Thursday, September 29, 2016

Unveiling the Feds new toolkit

To address the challenges posed by the financial crisis and the subsequent severe recession and slow recovery, the Federal Reserve significantly expanded its monetary policy toolkit. In 2006, the Congress had approved plans to allow the Fed, beginning in 2011, to pay interest on banks' reserve balances.

In the fall of 2008, the Congress moved up the effective date of this authority to October 2008. That authority was essential. Paying interest on reserve balances enables the Fed to break the strong link between the quantity of reserves and the level of the federal funds rate and, in turn, allows the Federal Reserve to control short-term interest rates when reserves are plentiful. In particular, once economic conditions warrant a higher level for market interest rates, the Federal Reserve could raise the interest rate paid on excess reserves--the IOER rate. A higher IOER rate encourages banks to raise the interest rates they charge, putting upward pressure on market interest rates regardless of the level of reserves in the banking sector.

While adjusting the IOER rate is an effective way to move market interest rates when reserves are plentiful, federal funds have generally traded below this rate. This relative softness of the federal funds rate reflects, in part, the fact that only depository institutions can earn the IOER rate. To put a more effective floor under short-term interest rates, the Federal Reserve created supplementary tools to be used as needed. For instance, the overnight reverse repurchase agreement (ON RRP) facility is available to a variety of counterparties, including eligible money market funds, government-sponsored enterprises, broker-dealers, and depository institutions. Through it, eligible counterparties may invest funds overnight with the Federal Reserve at a rate determined by the FOMC. Similar to the payment of IOER, the ON RRP facility discourages participating institutions from lending at a rate substantially below that offered by the Fed.

Our current toolkit proved effective last December. In an environment of superabundant reserves, the FOMC raised the effective federal funds rate--that is, the weighted average rate on federal funds transactions among participants in that market--by the desired amount, and we have since maintained the federal funds rate in its target range.

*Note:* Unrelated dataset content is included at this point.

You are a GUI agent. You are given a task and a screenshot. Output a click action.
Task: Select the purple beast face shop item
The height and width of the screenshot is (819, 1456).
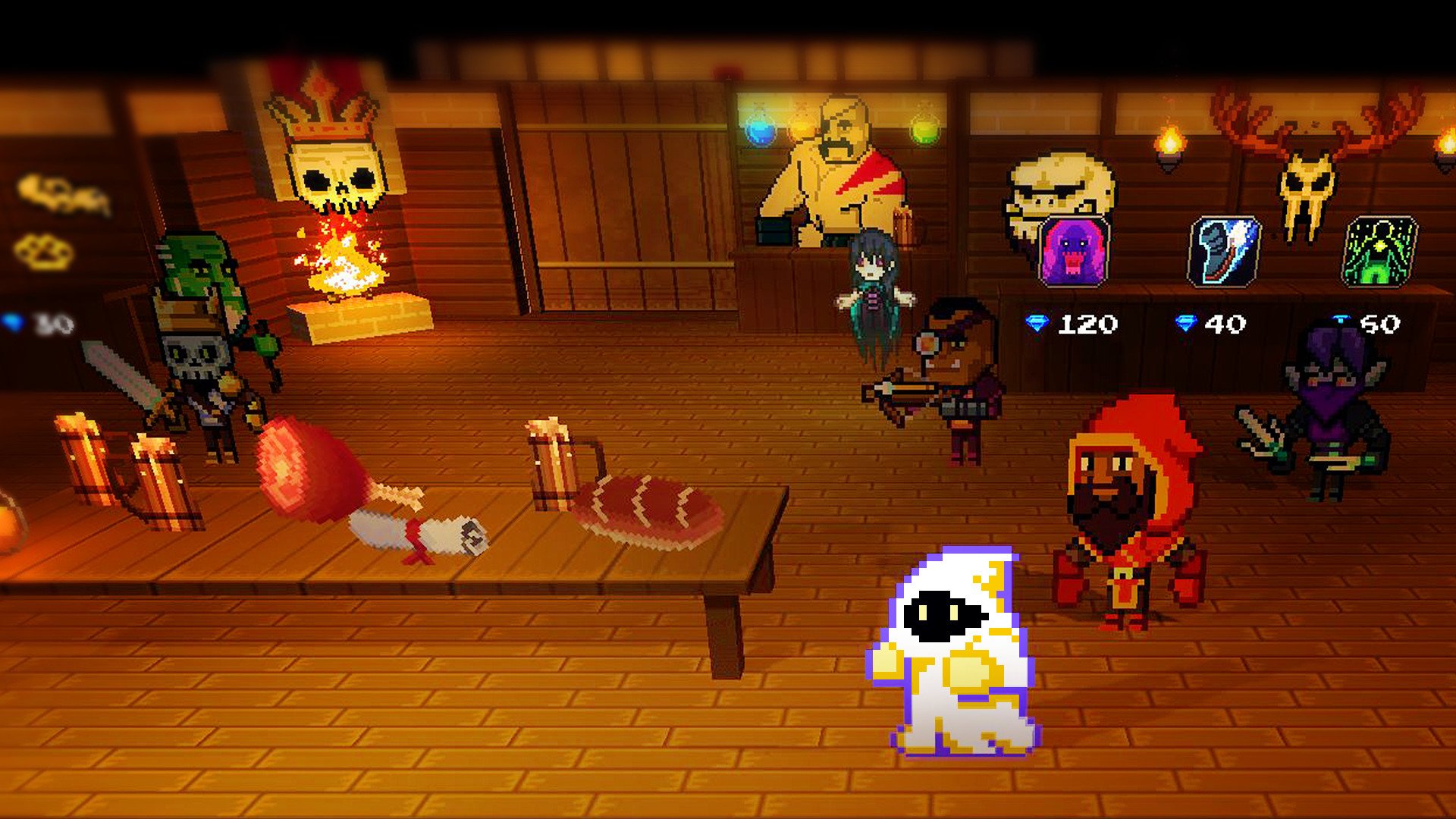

Two other major additions to the Fed's toolkit were large-scale asset purchases and increasingly explicit forward guidance. Both were used to provide additional monetary policy accommodation after short-term interest rates fell close to zero. Our purchases of Treasury and mortgage-related securities in the open market pushed down longer-term borrowing rates for millions of American families and businesses. Extended forward rate guidance--announcing that we intended to keep short-term interest rates lower for longer than might have otherwise been expected--also put significant downward pressure on longer-term borrowing rates, as did guidance regarding the size and scope of our asset purchases.

In light of the slowness of the economic recovery, some have questioned the effectiveness of asset purchases and extended forward rate guidance. But this criticism fails to consider the unusual headwinds the economy faced after the crisis. Those headwinds included substantial household and business deleveraging, unfavorable demand shocks from abroad, a period of contractionary fiscal policy, and unusually tight credit, especially for housing. Studies have found that our asset purchases and extended forward rate guidance put appreciable downward pressure on long-term interest rates and, as a result, helped spur growth in demand for goods and services, lower the unemployment rate, and prevent inflation from falling further below our 2 percent objective.

Two of the Fed's most important new tools--our authority to pay interest on excess reserves and our asset purchases--interacted importantly. Without IOER authority, the Federal Reserve would have been reluctant to buy as many assets as it did because of the longer-run implications for controlling the stance of monetary policy. While we were buying assets aggressively to help bring the U.S. economy out of a severe recession, we also had to keep in mind whether and how we would be able to remove monetary policy accommodation when appropriate. That issue was particularly relevant because we fund our asset purchases through the creation of reserves, and those additional reserves would have made it ever more difficult for the pre-crisis toolkit to raise short-term interest rates when needed.

The FOMC considered removing accommodation by first reducing our asset holdings (including through asset sales) and raising the federal funds rate only after our balance sheet had contracted substantially. But we decided against this approach because our ability to predict the effects of changes in the balance sheet on the economy is less than that associated with changes in the federal funds rate. Excessive inflationary pressures could arise if assets were sold too slowly. Conversely, financial markets and the economy could potentially be destabilized if assets were sold too aggressively. Indeed, the so-called taper tantrum of 2013 illustrates the difficulty of predicting financial market reactions to announcements about the balance sheet. Given the uncertainty and potential costs associated with large-scale asset sales, the FOMC instead decided to begin removing monetary policy accommodation primarily by adjusting short-term interest rates rather than by actively managing its asset holdings.

That strategy--raising short-term interest rates once the recovery was sufficiently advanced while maintaining a relatively large balance sheet and plentiful bank reserves--depended on our ability to pay interest on excess reserves.